Work instructions -
Look for the line with "Given: Click the Fulham club crest icon" in the data below, then reproduce word for word that line and every line after it. Leave out all pictures and add nothing.

Data -
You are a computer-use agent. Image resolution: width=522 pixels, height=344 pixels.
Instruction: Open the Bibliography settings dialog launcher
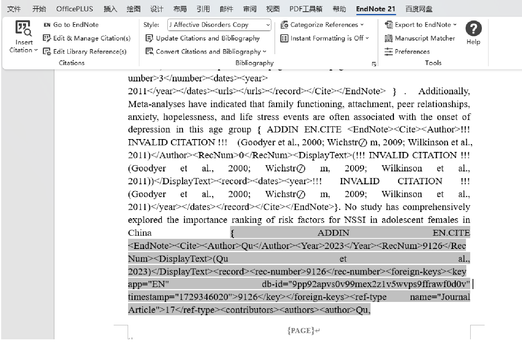(x=373, y=64)
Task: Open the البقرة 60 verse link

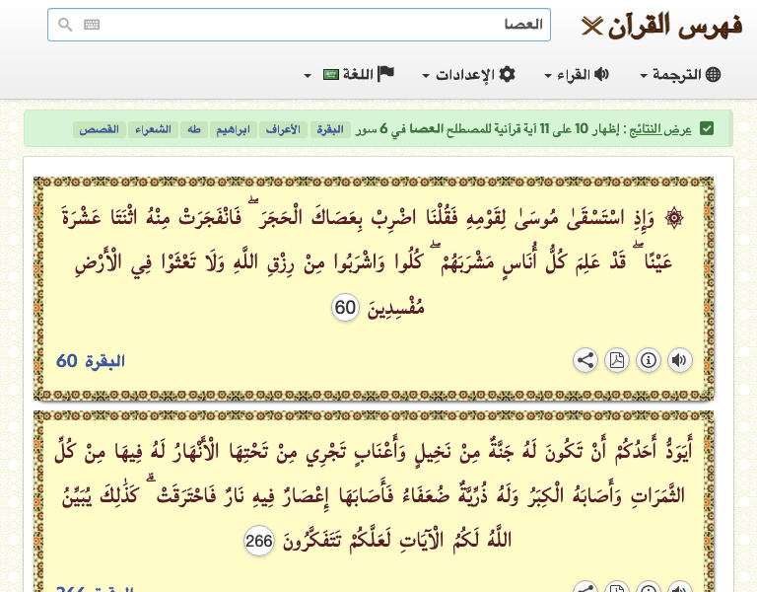Action: (x=91, y=361)
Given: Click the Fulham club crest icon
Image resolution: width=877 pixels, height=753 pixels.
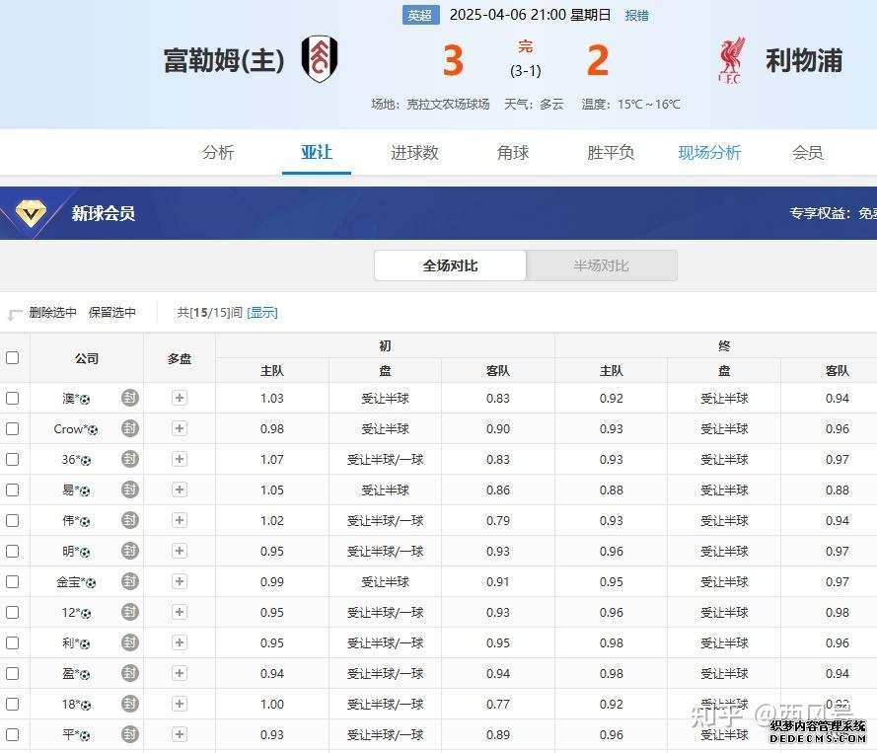Looking at the screenshot, I should (320, 59).
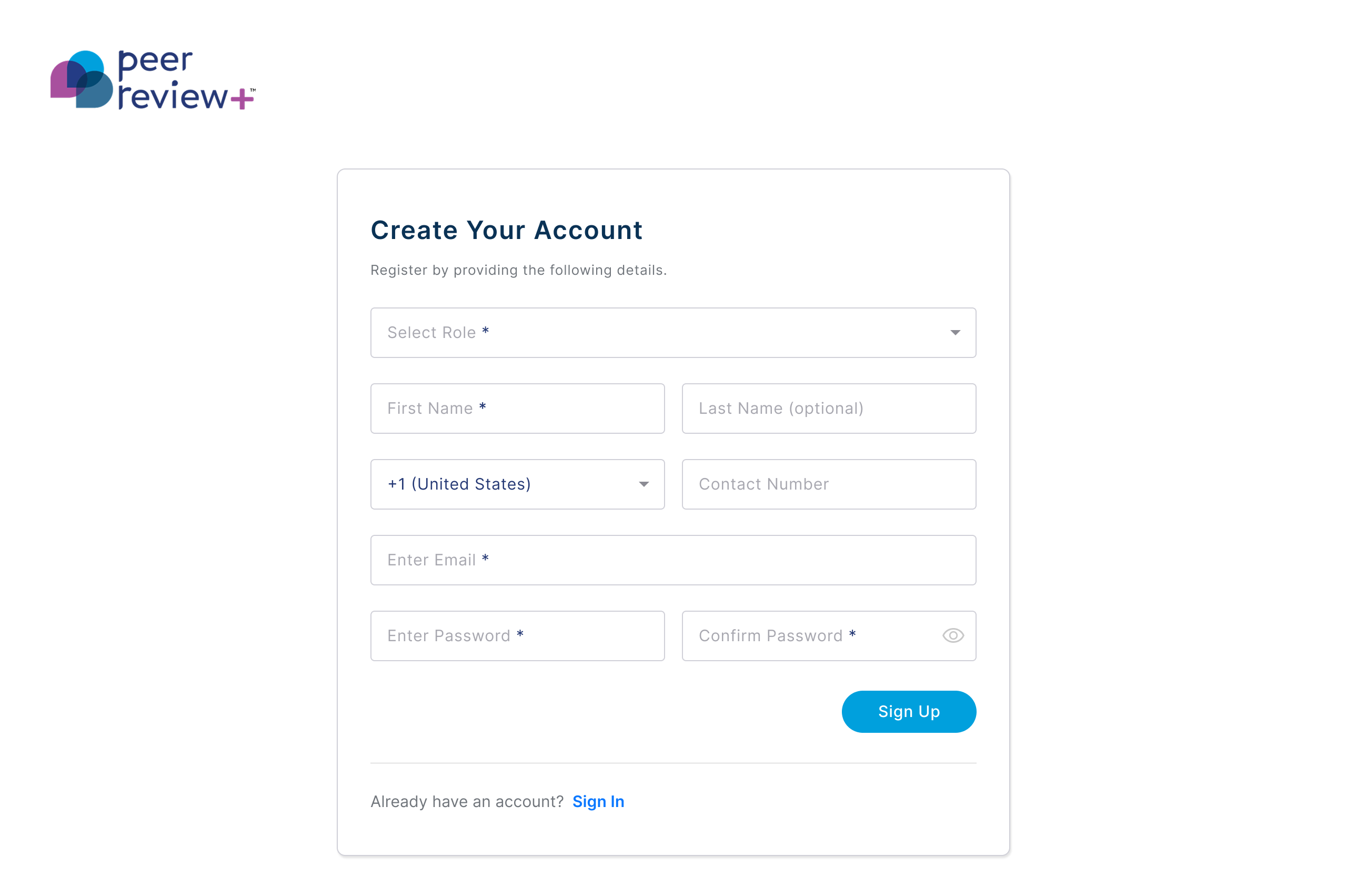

Output for this task -
Given: Click the Fulham club crest icon
Image resolution: width=877 pixels, height=753 pixels.
Looking at the screenshot, I should (320, 59).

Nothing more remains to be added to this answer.